EDITOR’S NOTE: The Yukon Progress is profiling candidates for the Feb. 11th Ward 4 Yukon City Council election. This week we profile Ken Wilkins, a small business owner and U.S. Navy veteran. Next week we’ll hear from Eric Gilliland, a teacher and small business owner.
By Conrad Dudderar
Ken Wilkins believe his small business and military background – combined with leadership experience – would serve him well on the Yukon City Council.
That’s why he threw his hat in the ring for the next four-year term as Yukon’s Ward 4 representative.
“The city is back on stable ground financially and I want to see that continue,” Wilkins said.
Wilkins, 60, will face off at a Tuesday, Feb. 11th nonpartisan election against Aric Gilliland, 40. (Gilliland, an Epic Charter School teacher and small business owner, will be featured in an upcoming edition)
A U.S. Navy veteran who served on an aircraft carrier, Wilkins is owner of Archery Traditions of Oklahoma. He believes his leadership experience and military service would greatly benefit the City of Yukon.
“I can bring a small business perspective as well,” Wilkins said. “I think it’s good to have a diverse city council; to have people from all different areas of life with different experiences.
“I know the issues facing small businesses and see the needs of Ward 4. I believe my perspective and my experience in life as well will help make good decisions for the city.”
Wilkins is a Bethany native who graduated from Putnam City West before joining the Navy. He has lived in Yukon’s Ward 4 since 2011, when he returned to Oklahoma after seven years in Colorado.
“I’ve been very involved in the Yukon Chamber (of Commerce) since we opened our business five years ago,” Wilkins said. “I’ve tried to get as involved as I could in the community and attend the Legislative Breakfast when I have the chance.”
In January 2019, Archery Traditions was named the Yukon Chamber of Commerce “Small Business of the Year” and recently hosted a large national tournament.
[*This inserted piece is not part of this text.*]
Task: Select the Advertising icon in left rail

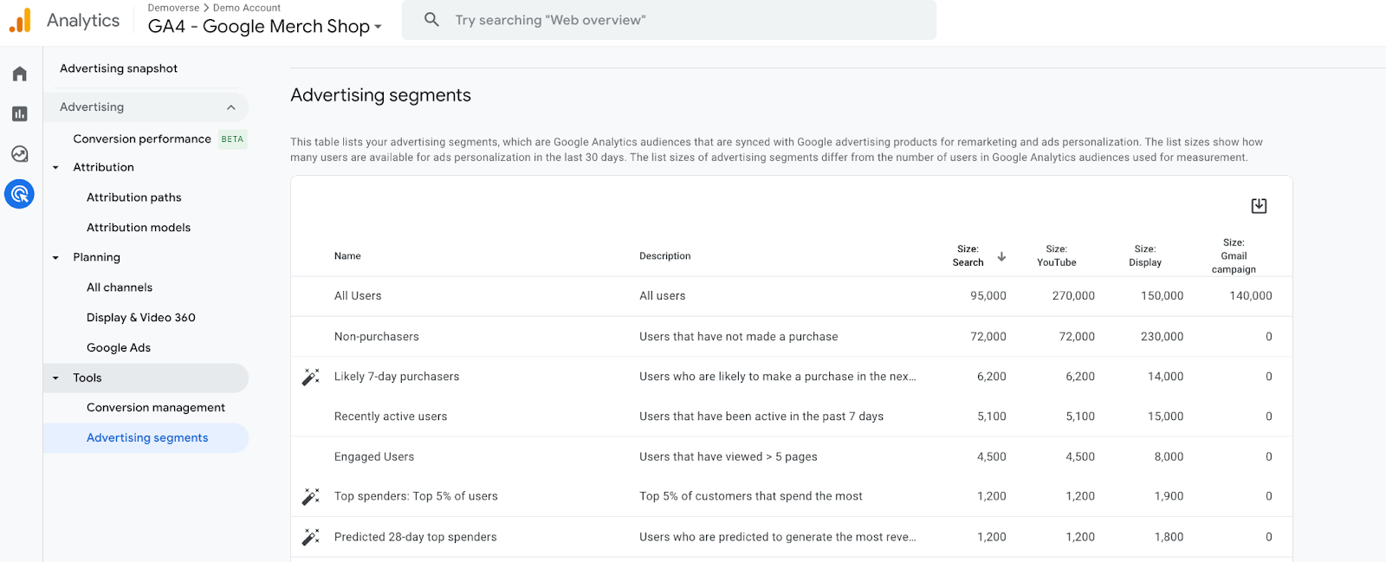Action: 19,194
“We’ve been very blessed in our business and it’s grown,” Wilkins said. “To our knowledge, we’re the largest indoor range in the state – certainly the biggest in the metro.”
VISION AND GOALS
Encouraged with plans to widen the well-traveled State Highway 4 (“that’s a big plus for the city”), the city council candidate listed another major road improvement project he’d like to see for Ward 4.
“Wagner Road is a pretty common bypass for many people coming through Yukon who want to avoid hitting all the (traffic) lights,” Wilkins said. “Wagner is really starting to deteriorate with all the heavy traffic back and forth. Seeing that road is improved is certainly something I’ll fight for if I’m elected.”
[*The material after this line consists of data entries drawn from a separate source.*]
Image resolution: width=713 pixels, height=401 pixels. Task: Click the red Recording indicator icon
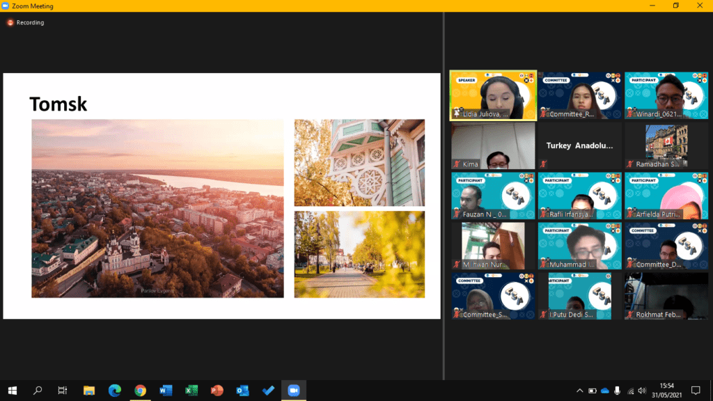point(10,22)
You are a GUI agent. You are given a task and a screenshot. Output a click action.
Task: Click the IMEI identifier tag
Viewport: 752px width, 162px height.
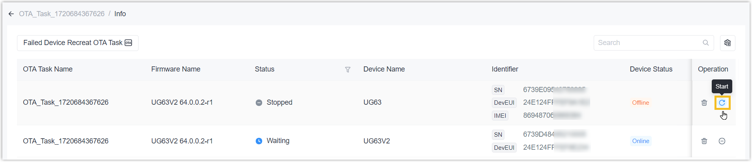(x=500, y=116)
With the City of Yukon now “back on track” financially, one of Wilkins’ long-term goals is to have a central municipal complex.
“Maybe someday we can look at putting all the city offices together in a city hall,” he said. “We’re currently spread out in different buildings, even leasing properties for some city departments. I think having a centralized city hall where all the departments are together would be a benefit to the city and to the residents as well – not having to go different places for different things.”
The Ward 4 council contender wants to see continued growth and revitalization of the historic Route 66 / Main Street business district.
“For years, Garth Brooks Boulevard and the southwest part of the city have grown,” Wilkins said. “We’re starting to see growth now here on the east end with the (Wal-mart) neighborhood market, and now several other buildings and shopping centers coming in.”
Yukon must continue to embrace Route 66 as a tourist destination, he added.
“There’s a lot of people who spend vacation time traveling Route 66 and seeing the different places,” he said. “As a city, we should take advantage of that and bring in a lot of income to our city through tourism and promoting Route 66.”
A HEART FOR SERVICE
Wilkins was approached by constituents about running for a seat on the five-member Yukon City Council.
“My wife and I gave it some thought and prayer and decided this is a way for us to serve our community beyond just having a business in the city,” he said.
The Ward 4 position is held by Mayor Mike McEachern, who cannot run for re-election due to term limits.
Yukon City Council members are elected to four-year terms. The next term starts in May 2020.
Wilkins hopes he’s the choice among Ward 4 voters to start that new term.
Citing his military service background, Wilkins said he has a “heart for what we stand for as a community.” He’s proud to live in Ward 4 and own a successful small business in Yukon.
“Even though we’re connected to a large metro (city), we still have that hometown feeling,” he said.
Wilkins continues to be impressed with how many people attend the regular Friday morning community coffees sponsored by the Yukon Chamber.
“I’ve visited other chambers and they’ll have a handful a people once a month,” he said. “And we have over 100 people every week. The people who come and visit are blown away by the response.
“There’s just a real bond of people in our community. Obviously, we’re growing at a fast rate, but I hope that bond and that ‘smaller feel’ is something we never lose. Where people know and care about each other.”